* Exercise description: All of the listing should be transcribed exactly.

── Supplied material ──

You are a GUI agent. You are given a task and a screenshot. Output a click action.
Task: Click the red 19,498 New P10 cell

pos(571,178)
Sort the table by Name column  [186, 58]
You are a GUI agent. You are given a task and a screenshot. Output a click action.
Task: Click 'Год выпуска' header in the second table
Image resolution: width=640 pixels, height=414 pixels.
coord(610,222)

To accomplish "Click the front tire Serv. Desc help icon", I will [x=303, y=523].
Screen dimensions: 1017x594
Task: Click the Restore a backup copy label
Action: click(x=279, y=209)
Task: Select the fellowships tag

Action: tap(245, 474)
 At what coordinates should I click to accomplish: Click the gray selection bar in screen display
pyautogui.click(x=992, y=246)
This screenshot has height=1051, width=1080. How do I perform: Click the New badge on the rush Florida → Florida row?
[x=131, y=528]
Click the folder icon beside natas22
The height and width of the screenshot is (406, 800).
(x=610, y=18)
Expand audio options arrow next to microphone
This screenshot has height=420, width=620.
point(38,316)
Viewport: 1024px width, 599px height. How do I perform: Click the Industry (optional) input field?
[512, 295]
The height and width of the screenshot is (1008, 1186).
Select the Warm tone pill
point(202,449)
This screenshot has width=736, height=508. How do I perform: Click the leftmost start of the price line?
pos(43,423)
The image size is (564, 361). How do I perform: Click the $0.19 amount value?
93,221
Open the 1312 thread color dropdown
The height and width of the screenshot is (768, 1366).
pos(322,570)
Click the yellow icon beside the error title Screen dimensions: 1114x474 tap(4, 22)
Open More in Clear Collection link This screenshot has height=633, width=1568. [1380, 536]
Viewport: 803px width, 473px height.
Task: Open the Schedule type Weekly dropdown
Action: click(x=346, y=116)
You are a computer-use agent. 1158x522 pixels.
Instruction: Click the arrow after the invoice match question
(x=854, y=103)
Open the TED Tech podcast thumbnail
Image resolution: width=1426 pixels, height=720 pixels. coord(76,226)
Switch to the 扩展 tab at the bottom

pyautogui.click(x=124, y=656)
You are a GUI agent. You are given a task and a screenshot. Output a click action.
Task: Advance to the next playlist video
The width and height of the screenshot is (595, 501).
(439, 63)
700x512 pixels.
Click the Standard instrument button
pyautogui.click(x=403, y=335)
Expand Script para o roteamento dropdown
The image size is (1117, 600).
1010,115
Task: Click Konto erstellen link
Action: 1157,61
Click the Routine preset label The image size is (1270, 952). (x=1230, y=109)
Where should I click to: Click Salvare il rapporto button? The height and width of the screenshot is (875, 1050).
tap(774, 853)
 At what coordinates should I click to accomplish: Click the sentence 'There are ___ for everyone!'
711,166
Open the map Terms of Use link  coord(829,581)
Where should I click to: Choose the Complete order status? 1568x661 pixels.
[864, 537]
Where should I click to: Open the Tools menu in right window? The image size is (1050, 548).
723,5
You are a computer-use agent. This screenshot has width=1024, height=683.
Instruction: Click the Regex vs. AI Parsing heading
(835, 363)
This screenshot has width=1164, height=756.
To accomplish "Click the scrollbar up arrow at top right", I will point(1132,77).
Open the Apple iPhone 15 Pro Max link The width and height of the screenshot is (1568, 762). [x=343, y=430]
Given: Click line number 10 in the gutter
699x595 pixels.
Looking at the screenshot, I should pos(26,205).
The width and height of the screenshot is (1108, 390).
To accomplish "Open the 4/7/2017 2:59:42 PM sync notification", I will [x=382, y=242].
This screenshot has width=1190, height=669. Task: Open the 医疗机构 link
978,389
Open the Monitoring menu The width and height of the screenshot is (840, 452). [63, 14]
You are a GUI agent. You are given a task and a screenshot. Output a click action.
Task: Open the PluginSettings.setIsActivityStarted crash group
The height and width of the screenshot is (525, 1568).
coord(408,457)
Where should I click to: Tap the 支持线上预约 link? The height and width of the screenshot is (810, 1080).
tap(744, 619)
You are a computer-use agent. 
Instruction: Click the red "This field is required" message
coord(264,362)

───

* Solution to this task:
You are a GUI agent. You are given a task and a screenshot. Output a click action.
Task: Click the red 19,498 New P10 cell

pos(571,178)
Sort the table by Name column  [186, 58]
You are a GUI agent. You are given a task and a screenshot. Output a click action.
Task: Click 'Год выпуска' header in the second table
Image resolution: width=640 pixels, height=414 pixels.
coord(610,222)

To accomplish "Click the front tire Serv. Desc help icon", I will [x=303, y=523].
Screen dimensions: 1017x594
Task: Click the Restore a backup copy label
Action: click(x=279, y=209)
Task: Select the fellowships tag

Action: tap(245, 474)
 At what coordinates should I click to accomplish: Click the gray selection bar in screen display
pyautogui.click(x=992, y=246)
This screenshot has height=1051, width=1080. How do I perform: Click the New badge on the rush Florida → Florida row?
[x=131, y=528]
Click the folder icon beside natas22
The height and width of the screenshot is (406, 800).
(x=610, y=18)
Expand audio options arrow next to microphone
This screenshot has height=420, width=620.
point(38,316)
Viewport: 1024px width, 599px height. How do I perform: Click the Industry (optional) input field?
[512, 295]
The height and width of the screenshot is (1008, 1186).
Select the Warm tone pill
point(202,449)
This screenshot has width=736, height=508. How do I perform: Click the leftmost start of the price line?
pos(43,423)
The image size is (564, 361). How do I perform: Click the $0.19 amount value?
93,221
Open the 1312 thread color dropdown
The height and width of the screenshot is (768, 1366).
pos(322,570)
Click the yellow icon beside the error title Screen dimensions: 1114x474 tap(4, 22)
Open More in Clear Collection link This screenshot has height=633, width=1568. [1380, 536]
Viewport: 803px width, 473px height.
Task: Open the Schedule type Weekly dropdown
Action: click(x=346, y=116)
You are a computer-use agent. 1158x522 pixels.
Instruction: Click the arrow after the invoice match question
(x=854, y=103)
Open the TED Tech podcast thumbnail
Image resolution: width=1426 pixels, height=720 pixels. coord(76,226)
Switch to the 扩展 tab at the bottom

pyautogui.click(x=124, y=656)
You are a GUI agent. You are given a task and a screenshot. Output a click action.
Task: Advance to the next playlist video
The width and height of the screenshot is (595, 501).
(439, 63)
700x512 pixels.
Click the Standard instrument button
pyautogui.click(x=403, y=335)
Expand Script para o roteamento dropdown
The image size is (1117, 600).
1010,115
Task: Click Konto erstellen link
Action: 1157,61
Click the Routine preset label The image size is (1270, 952). (x=1230, y=109)
Where should I click to: Click Salvare il rapporto button? The height and width of the screenshot is (875, 1050).
tap(774, 853)
 At what coordinates should I click to accomplish: Click the sentence 'There are ___ for everyone!'
711,166
Open the map Terms of Use link  coord(829,581)
Where should I click to: Choose the Complete order status? 1568x661 pixels.
[864, 537]
Where should I click to: Open the Tools menu in right window? The image size is (1050, 548).
723,5
You are a computer-use agent. This screenshot has width=1024, height=683.
Instruction: Click the Regex vs. AI Parsing heading
(835, 363)
This screenshot has width=1164, height=756.
To accomplish "Click the scrollbar up arrow at top right", I will point(1132,77).
Open the Apple iPhone 15 Pro Max link The width and height of the screenshot is (1568, 762). [x=343, y=430]
Given: Click line number 10 in the gutter
699x595 pixels.
Looking at the screenshot, I should pos(26,205).
The width and height of the screenshot is (1108, 390).
To accomplish "Open the 4/7/2017 2:59:42 PM sync notification", I will [x=382, y=242].
This screenshot has width=1190, height=669. Task: Open the 医疗机构 link
978,389
Open the Monitoring menu The width and height of the screenshot is (840, 452). [63, 14]
You are a GUI agent. You are given a task and a screenshot. Output a click action.
Task: Open the PluginSettings.setIsActivityStarted crash group
The height and width of the screenshot is (525, 1568).
coord(408,457)
Where should I click to: Tap the 支持线上预约 link? The height and width of the screenshot is (810, 1080).
tap(744, 619)
You are a computer-use agent. 
Instruction: Click the red "This field is required" message
coord(264,362)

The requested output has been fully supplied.